Radio history — ‘Monday Moaners Club’
Semi-professional football was a topic of discussion at the Monday Moaners Club on Oct. 18, 1948.
The Glens Falls Commodores were set to host the St. Johnsville Eleven in a game that had been postponed from the week before due to rain, and the Hudson Falls Green Jackets had a playoff game scheduled against the Whitehall Pachyderms.
“If you see various high school coaches dashing madly into the Commodore Restaurant (on Warren Street) at noon today, don’t worry,” The Post-Star reported on another occasion. “They’re just attending the weekly edition of the Monday Moaners Club.”
Every Monday during football seasons in 1948 and 1949, Steve Davis, sports director of WGLN radio, broke bread with area coaches and broadcast the gathering over the air.
“The session, of course, is open to the public, and you’ll find it’s a very enjoyable way of spending a lunch hour.”
Davis made Dartmouth College Football Coach “Tuss” McLaughry an honorary member of the club, and presented McLaughry with a personalized “crying towel,” when the coach spoke at a sports banquet at The Queensbury Hotel in 1949.
The original name of the club was to be the Monday Quarterback’s Club, but somewhere in the course of the first program it was changed.
At some point, the program was changed to a 6:15 p.m. supper broadcast from the Hotel Towers, a historic hotel that once was where the Hudson Avenue opening to the Centennial Circle roundabout is now.
Davis had more than just an academic knowledge of semi-professional sports.
In the summer of 1948, he played for the Glens Falls Independents baseball team with Dean Courier, who Davis would interview over the air in February 1949 when Currier got a contract with the Chicago White Sox.
Also in 1948, Davis organized and was president of the Northeastern New York Semi-Pro Basketball League, a 12-team circuit that included franchises in Glens Falls, Fort Edward, Granville, Saratoga Springs and the Albany area, with each team playing a 22-game season.
Davis envisioned and organized the first Northern Conference All-Conference High School Football Dinner in 1949.
“During the two-and-one half years that he spent in Glens Falls he was organizer of more than a few successful ventures,” The Post-Star reported on March 28, 1950 when Davis left Glens Falls to attend television broadcasting school in New York City.
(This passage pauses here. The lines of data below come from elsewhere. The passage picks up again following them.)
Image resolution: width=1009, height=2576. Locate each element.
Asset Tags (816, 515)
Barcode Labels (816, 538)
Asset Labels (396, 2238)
Davis left Glens Falls just after WGLN, a radio station affiliated with The Post-Star, merged with WWSC.
Davis was active in the community.
In 1950, he was narrator for a drama skit at the Temple Beth El Purim observance, and “the genial WGLN sportscaster” recited the poem “Ode to the Umpires” at the Adirondack Chapter of Certified Umpires dinner at La Cabana restaurant at Glen Lake.
In 1949, he was announcer for the city’s community Halloween party at City Park, and performed an impersonation of entertainer Eddie Cantor at the Lions Club talent show in December.